La réforme de l'AI (moins de rentes et plus de mesures pour les personnes atteintes dans leur santé psychique) ne rend-elle pas inévitable le passage au modèle de prescription pour les psychologues?
18.4018 · Interpellation · 2018-09-28
Département de l'intérieur
Liquidé
Wortlaut
Le 15 février 2017, le Conseil fédéral a transmis au Parlement le message relatif au développement continu de l'AI. L'objectif est d'améliorer le système de l'AI, en renforçant la réadaptation et en prévenant l'invalidité.
Plusieurs constats appellent une augmentation des mesures de soutien et de suivi disponibles pour les personnes atteintes dans leur santé psychique. "Les personnes atteintes dans leur santé psychique ont besoin d'un soutien spécifique pour rester sur le marché du travail ou accomplir avec succès des mesures de réadaptation. ... Il sera donc inscrit dans la loi qu'une rente ne sera octroyée que lorsque toutes les mesures de réadaptation auront été épuisées. L'AI créera des instruments destinés à aider les jeunes avec des troubles psychiques ou physiques..." La Commission de la sécurité sociale et de la santé publique du Conseil national a débattu en mai dernier de "la proposition consistant à n'octroyer en principe aucune rente de l'assurance-invalidité (AI) aux personnes âgées de moins de 30 ans afin d'inciter ces dernières à redoubler d'efforts pour s'insérer dans le monde professionnel.
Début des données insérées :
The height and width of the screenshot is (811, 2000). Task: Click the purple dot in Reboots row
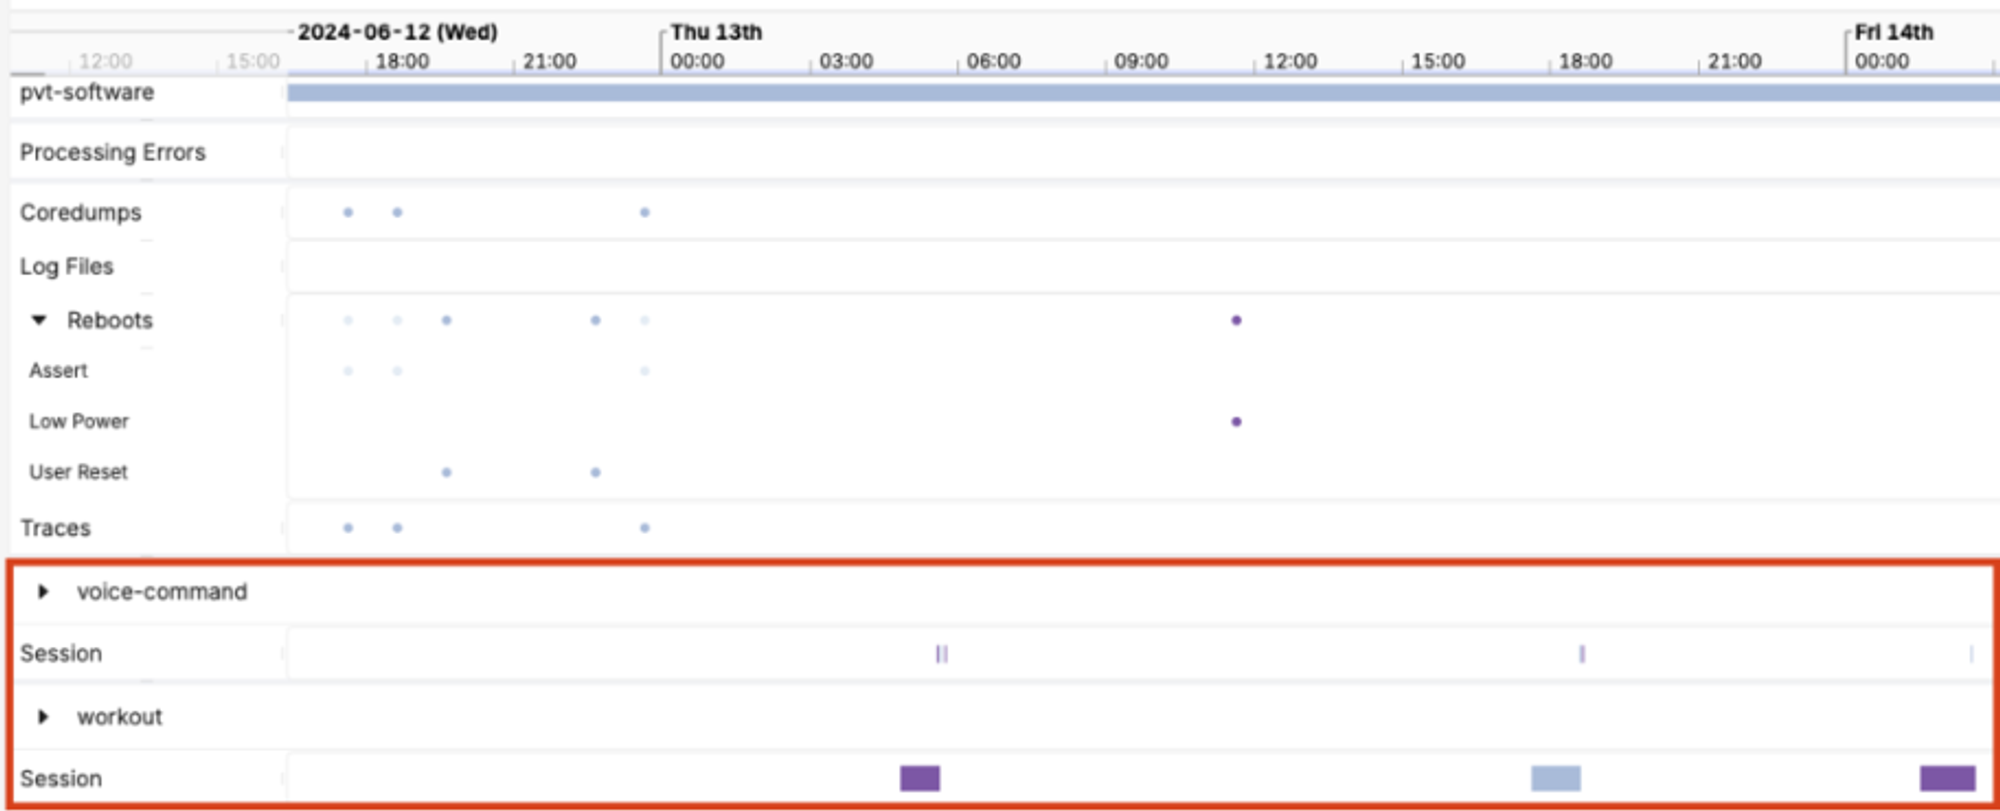(1236, 321)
Reconnaissant qu'une minorité de jeunes gens atteints d'une maladie psychique ont reçu trop rapidement une rente, comme l'indique une étude, les opposants ont affirmé qu'il était important que toutes les parties concernées appliquent activement, moyennant des ressources suffisantes, le principe selon lequel "la réadaptation prime la rente"."
Ceci renvoie au fait que la palette des mesures, y compris l'offre de soins psychiques en Suisse pour cette population, doit être crédible. Or, deux études commandées par l'OFSP en 2016 et 2017 montrent que l'offre est "nettement insuffisante" et qu'il faut s'attendre à "une pénurie". Une solution simple et économique pour favoriser l'accès aux soins psychiques de cette population est le changement de modèle de financement des prestations des psychologues-psychothérapeutes et le passage au modèle de prescription, qui permettrait d'organiser une offre de soins psychiques à la hauteur. Avec quel calendrier et quel rapport coûts-bénéfices le Conseil fédéral compte-t-il mettre en oeuvre cette mesure ?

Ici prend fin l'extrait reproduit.